Sue Gaisford, The Financial Times
‘It is a privilege to read such a novel, and it richly deserves its place on this year’s Booker longlist. It is suffused with generosity, wisdom and understanding, and with a recognition that everybody has a value – from the immigrant Polish family, enduring racist insults but insisting on justice, to the hopeless, tragic old drunk breaking into the back of the pub with his cronies to drain the last of the kegs; even to the pompous judge, insisting that his wretched, dutiful son follow the family line. And, at the end, the currach, destined to be forever in perpetual motion on the water, is finished. The year has just turned, the first crocuses are appearing and there is “a stretch to the evening’s light”. In a wonderfully poetic epilogue, Jamie takes the boat out alone, along the river, right to the estuary. James Joyce himself could not have written an epiphany to beat it.’
Publishers Weekly
‘The author has a beautiful, crystal-clear prose style that penetrates to the emotional core of her three main characters, whose hurts and desires are achingly rendered on the way to a quietly triumphant ending. Readers will not soon forget Jamie and his quest to make sense of a confusing world.’
London Review Bookshop
‘How to Build a Boat is the story of how one boy and his mission transforms the lives of his teachers, Tess and Tadhg, and brings together a community. Written with tenderness and verve, it’s about love, family and connection, the power of imagination, and how our greatest adventures never happen alone.’
Malcolm Forbes, StarTribune
‘At one point in the novel, Jamie is at a low ebb: “I live in fiction,” he says. “My life is the plot of a bad book.” In actual fact, his skillfully depicted life is at the center of a wonderful book that earned its rightful place on this year’s Booker Prize longlist. Feeney doesn’t just track her young neurodivergent protagonist’s movements, she also takes us into “the crevasses of his busy brain,” capturing and conveying the thoughts and ideas that are “fleeting around” in streaming sentences or jaggedly lyrical phrasings. Equally believable are emotionally damaged Tess and “outlier of outliers” Tadhg. We follow all three characters throughout this affecting and compelling novel, hoping that at the end of it – like their boat – they will have a chance of moving forward without foundering.

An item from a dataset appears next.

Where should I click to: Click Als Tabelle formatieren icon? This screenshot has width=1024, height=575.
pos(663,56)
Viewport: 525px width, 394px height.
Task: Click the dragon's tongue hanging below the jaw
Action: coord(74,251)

Michael Duggan, Irish Examiner
‘Feeney has assembled a compelling cast of characters: tormented, even self-tormenting souls. The flaw in the novel arises from wedging these damaged outsiders into a bizarre, stop-start confrontation with the local forces of conservatism, coalescing in and around the school. How to Build a Boat is given an odd, dual existence as something like an old-fashioned English public school novel of the dystopian variety.’